_RECORD SET_
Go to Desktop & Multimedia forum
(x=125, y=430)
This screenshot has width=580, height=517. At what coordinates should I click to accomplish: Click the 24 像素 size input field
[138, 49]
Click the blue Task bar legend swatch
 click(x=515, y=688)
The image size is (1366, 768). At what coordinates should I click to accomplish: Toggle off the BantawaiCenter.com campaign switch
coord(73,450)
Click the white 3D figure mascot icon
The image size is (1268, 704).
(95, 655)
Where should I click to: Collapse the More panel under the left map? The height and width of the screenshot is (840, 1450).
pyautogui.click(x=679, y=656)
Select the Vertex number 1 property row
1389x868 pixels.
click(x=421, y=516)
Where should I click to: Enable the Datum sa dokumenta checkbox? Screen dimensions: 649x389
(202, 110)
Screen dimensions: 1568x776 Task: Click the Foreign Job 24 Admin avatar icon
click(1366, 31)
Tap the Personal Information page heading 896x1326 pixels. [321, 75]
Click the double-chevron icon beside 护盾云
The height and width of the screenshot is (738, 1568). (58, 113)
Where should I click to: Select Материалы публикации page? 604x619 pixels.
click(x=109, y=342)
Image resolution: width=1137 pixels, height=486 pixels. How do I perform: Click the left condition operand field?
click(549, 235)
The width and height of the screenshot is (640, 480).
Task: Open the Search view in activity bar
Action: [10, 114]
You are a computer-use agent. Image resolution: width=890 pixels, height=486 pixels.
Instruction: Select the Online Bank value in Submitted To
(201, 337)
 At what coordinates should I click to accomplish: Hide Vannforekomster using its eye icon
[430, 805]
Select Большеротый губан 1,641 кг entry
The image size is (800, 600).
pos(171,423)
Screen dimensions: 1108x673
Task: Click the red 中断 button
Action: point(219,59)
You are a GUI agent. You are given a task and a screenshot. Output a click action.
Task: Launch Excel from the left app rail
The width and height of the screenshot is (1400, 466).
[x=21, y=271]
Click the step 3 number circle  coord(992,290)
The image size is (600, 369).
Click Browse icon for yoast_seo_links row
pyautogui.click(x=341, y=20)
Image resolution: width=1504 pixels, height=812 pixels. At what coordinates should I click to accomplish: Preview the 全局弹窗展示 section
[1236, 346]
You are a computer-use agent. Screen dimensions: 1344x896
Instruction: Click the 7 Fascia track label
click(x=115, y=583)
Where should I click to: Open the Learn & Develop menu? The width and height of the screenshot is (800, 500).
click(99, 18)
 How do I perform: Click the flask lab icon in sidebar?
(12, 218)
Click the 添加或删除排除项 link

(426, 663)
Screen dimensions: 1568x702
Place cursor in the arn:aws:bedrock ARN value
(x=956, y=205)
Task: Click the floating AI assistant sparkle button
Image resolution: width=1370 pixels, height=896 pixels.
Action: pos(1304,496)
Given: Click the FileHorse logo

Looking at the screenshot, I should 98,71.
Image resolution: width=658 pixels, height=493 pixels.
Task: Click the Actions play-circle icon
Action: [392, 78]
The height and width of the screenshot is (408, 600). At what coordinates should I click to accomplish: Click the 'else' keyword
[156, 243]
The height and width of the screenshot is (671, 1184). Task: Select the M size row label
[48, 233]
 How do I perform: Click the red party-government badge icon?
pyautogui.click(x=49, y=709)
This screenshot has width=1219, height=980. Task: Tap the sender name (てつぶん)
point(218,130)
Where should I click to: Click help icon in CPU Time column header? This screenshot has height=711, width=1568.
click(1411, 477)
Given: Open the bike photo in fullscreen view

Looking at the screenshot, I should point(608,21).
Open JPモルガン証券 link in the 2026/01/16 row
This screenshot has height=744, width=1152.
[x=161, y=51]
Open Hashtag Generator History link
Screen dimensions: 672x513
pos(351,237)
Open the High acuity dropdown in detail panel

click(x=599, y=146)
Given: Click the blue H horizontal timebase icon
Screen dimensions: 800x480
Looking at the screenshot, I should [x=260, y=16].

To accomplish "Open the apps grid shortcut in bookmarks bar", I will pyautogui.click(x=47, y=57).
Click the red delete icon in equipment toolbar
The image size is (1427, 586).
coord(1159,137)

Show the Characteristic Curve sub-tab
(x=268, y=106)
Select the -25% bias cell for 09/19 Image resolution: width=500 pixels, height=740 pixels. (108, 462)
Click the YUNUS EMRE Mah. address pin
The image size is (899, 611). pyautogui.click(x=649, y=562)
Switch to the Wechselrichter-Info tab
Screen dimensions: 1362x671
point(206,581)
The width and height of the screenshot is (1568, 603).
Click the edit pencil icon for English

_DIRECTION_
Turn every line of the material above into a numbered list, one item per line, and leave out the blank lines.

_SOLUTION FOR THIS EXERCISE_
1. Go to Desktop & Multimedia forum
2. (x=125, y=430)
3. This screenshot has width=580, height=517. At what coordinates should I click to accomplish: Click the 24 像素 size input field
4. [138, 49]
5. Click the blue Task bar legend swatch
6.  click(x=515, y=688)
7. The image size is (1366, 768). At what coordinates should I click to accomplish: Toggle off the BantawaiCenter.com campaign switch
8. coord(73,450)
9. Click the white 3D figure mascot icon
10. The image size is (1268, 704).
11. (95, 655)
12. Where should I click to: Collapse the More panel under the left map? The height and width of the screenshot is (840, 1450).
13. pyautogui.click(x=679, y=656)
14. Select the Vertex number 1 property row
15. 1389x868 pixels.
16. click(x=421, y=516)
17. Where should I click to: Enable the Datum sa dokumenta checkbox? Screen dimensions: 649x389
18. (202, 110)
19. Screen dimensions: 1568x776 Task: Click the Foreign Job 24 Admin avatar icon
20. click(1366, 31)
21. Tap the Personal Information page heading 896x1326 pixels. [321, 75]
22. Click the double-chevron icon beside 护盾云
23. The height and width of the screenshot is (738, 1568). (58, 113)
24. Where should I click to: Select Материалы публикации page? 604x619 pixels.
25. click(x=109, y=342)
26. Image resolution: width=1137 pixels, height=486 pixels. How do I perform: Click the left condition operand field?
27. click(549, 235)
28. The width and height of the screenshot is (640, 480).
29. Task: Open the Search view in activity bar
30. Action: [10, 114]
31. You are a computer-use agent. Image resolution: width=890 pixels, height=486 pixels.
32. Instruction: Select the Online Bank value in Submitted To
33. (201, 337)
34.  At what coordinates should I click to accomplish: Hide Vannforekomster using its eye icon
35. [430, 805]
36. Select Большеротый губан 1,641 кг entry
37. The image size is (800, 600).
38. pos(171,423)
39. Screen dimensions: 1108x673
40. Task: Click the red 中断 button
41. Action: point(219,59)
42. You are a GUI agent. You are given a task and a screenshot. Output a click action.
43. Task: Launch Excel from the left app rail
44. The width and height of the screenshot is (1400, 466).
45. [x=21, y=271]
46. Click the step 3 number circle  coord(992,290)
47. The image size is (600, 369).
48. Click Browse icon for yoast_seo_links row
49. pyautogui.click(x=341, y=20)
50. Image resolution: width=1504 pixels, height=812 pixels. At what coordinates should I click to accomplish: Preview the 全局弹窗展示 section
51. [1236, 346]
52. You are a computer-use agent. Screen dimensions: 1344x896
53. Instruction: Click the 7 Fascia track label
54. click(x=115, y=583)
55. Where should I click to: Open the Learn & Develop menu? The width and height of the screenshot is (800, 500).
56. click(99, 18)
57.  How do I perform: Click the flask lab icon in sidebar?
58. (12, 218)
59. Click the 添加或删除排除项 link
60. (426, 663)
61. Screen dimensions: 1568x702
62. Place cursor in the arn:aws:bedrock ARN value
63. (x=956, y=205)
64. Task: Click the floating AI assistant sparkle button
65. Image resolution: width=1370 pixels, height=896 pixels.
66. Action: pos(1304,496)
67. Given: Click the FileHorse logo
68. Looking at the screenshot, I should 98,71.
69. Image resolution: width=658 pixels, height=493 pixels.
70. Task: Click the Actions play-circle icon
71. Action: [392, 78]
72. The height and width of the screenshot is (408, 600). At what coordinates should I click to accomplish: Click the 'else' keyword
73. [156, 243]
74. The height and width of the screenshot is (671, 1184). Task: Select the M size row label
75. [48, 233]
76.  How do I perform: Click the red party-government badge icon?
77. pyautogui.click(x=49, y=709)
78. This screenshot has width=1219, height=980. Task: Tap the sender name (てつぶん)
79. point(218,130)
80. Where should I click to: Click help icon in CPU Time column header? This screenshot has height=711, width=1568.
81. click(1411, 477)
82. Given: Open the bike photo in fullscreen view
83. Looking at the screenshot, I should point(608,21).
84. Open JPモルガン証券 link in the 2026/01/16 row
85. This screenshot has height=744, width=1152.
86. [x=161, y=51]
87. Open Hashtag Generator History link
88. Screen dimensions: 672x513
89. pos(351,237)
90. Open the High acuity dropdown in detail panel
91. click(x=599, y=146)
92. Given: Click the blue H horizontal timebase icon
93. Screen dimensions: 800x480
94. Looking at the screenshot, I should [x=260, y=16].
95. To accomplish "Open the apps grid shortcut in bookmarks bar", I will pyautogui.click(x=47, y=57).
96. Click the red delete icon in equipment toolbar
97. The image size is (1427, 586).
98. coord(1159,137)
99. Show the Characteristic Curve sub-tab
100. (x=268, y=106)
101. Select the -25% bias cell for 09/19 Image resolution: width=500 pixels, height=740 pixels. (108, 462)
102. Click the YUNUS EMRE Mah. address pin
103. The image size is (899, 611). pyautogui.click(x=649, y=562)
104. Switch to the Wechselrichter-Info tab
105. Screen dimensions: 1362x671
106. point(206,581)
107. The width and height of the screenshot is (1568, 603).
108. Click the edit pencil icon for English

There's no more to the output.